We can apply this in a few ways...
-The fog of war only applies if your character cannot see the target from any angle he's currently at (in a 360 degree fashion)
-Or, it applies directly to your character's field of vision. You can only see enemies and tracers in his direct field of vision. This might seem too realistic for you, but this actually might make a realistic TPS Tom Clancy possible (and even better than its FPS equivalent). I think the SOCOM series could have benefited from this.
-Apply it to an FPS instead! FPS players can now take cover and they'll switch to third person, but they still can't see past the fog of war.
-Make it an actual buff to turn off the fog of war. Imagine a class that had superior awareness, coupled with a microphone and teamwork.

" At that point you might as well play an FPS"

Careful there Egg, I might be able to name even more third person shooters for you to play in first person.

As the saying goes, the simplest solution to a problem is usually the best.

I freely admit that this is whole fog of war camera is too complex for the COD crowd. A game like Tomb Raider does not need this solution. If you're seeing people popping out of cover and instantly getting headshots however, I can't think of a better or more natural solution.

#16 Edited by Hunter5024 (5503 posts) -

@hencook said:

@hunter5024 said:

@hencook said:

@hunter5024 said:

How about they just jerk your reticle a bit when you pop out of cover since your character is moving? Obscuring the players vision doesn't seem fun to me.

How would you feel if a grenade was tossed at you from a person that was behind cover and you couldn't even see that person? It's not fun.

Restricting the player's ability is not always inherently bad. You can't shoot diagonally in Megaman. You can't shoot a gun forever, you need to reload. If the player's third person camera is restricted to what the character can see, the player will simply have to rely on other information like sound or teamwork.

I want to like third person shooters, but I find the concept largely flawed. Currently, third person shooters are camping oriented because movement incurs risk of being seen by someone you can't see.

I don't think third person shooters are camping oriented because of the risk of being seen, they're camping oriented because games like gears of war have made the camping concept so prevalent in the genre. Also I don't see how restricting the players vision would help your problem of being killed by players you can't see, it would exacerbate it.

"If you can see the enemy, the enemy can see you. Oh, except in Third Person Shooters."

On the contrary, if you restrict a player's vision, it WOULD help because stealth would matter. Frankly, in most TPS games you can't even see where your opponent has his camera turned. You can sneak up on someone in an FPS game, but if you tried this in a TPS, the opponent might already have his camera on you, and you wouldn't know it! Remember MGS2? You actually had to peek out the corner in a few spots of that game. The game even told you to use shadows as an indicator.
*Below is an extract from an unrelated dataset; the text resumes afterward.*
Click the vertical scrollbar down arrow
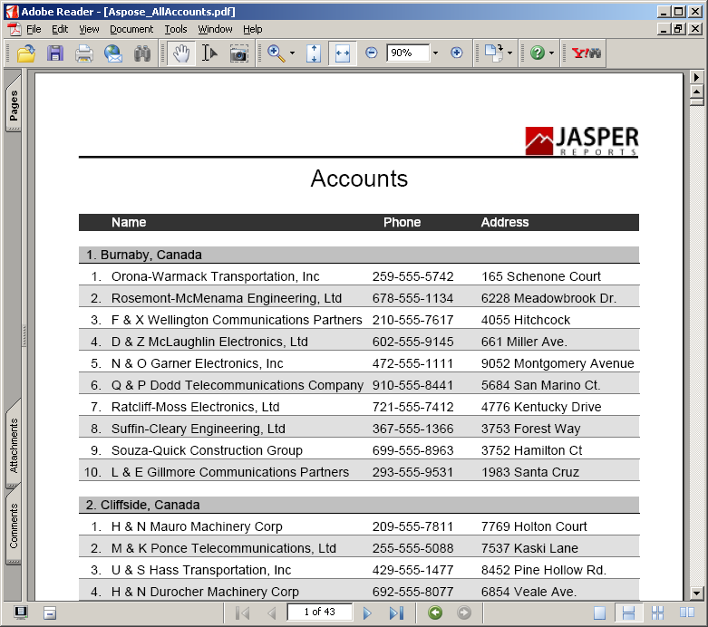This screenshot has width=708, height=627. point(697,593)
Maybe these mechanics were underutilized, but I appreciated them. Splinter Cell's multiplayer had a unique twist where one side had to play in first person grunts, and the other played as third person operatives. While the grunts had superior firepower, the operatives had stealth and enemy position information, so it was a great tradeoff.

It's hard to justify why you'd want players to be able to see their enemies from behind complete cover, so help me out here. Maybe you could have it as a sort of temporary buff?

It just kind of feels like you're trying to fix something that isn't broken. The idea of encouraging stealth sounds like a nightmare to me, because I can't think of anything less fun than being killed in a multiplayer game by someone you didn't even know was there. Your idea might work for something like the games you listed, because Splinter Cell and MGS are all about stealth. If they did something like that in Uncharted or Gears of War though, it would drive me insane, because it would just make them play more like First Person Shooters and I'd rather have a different experience.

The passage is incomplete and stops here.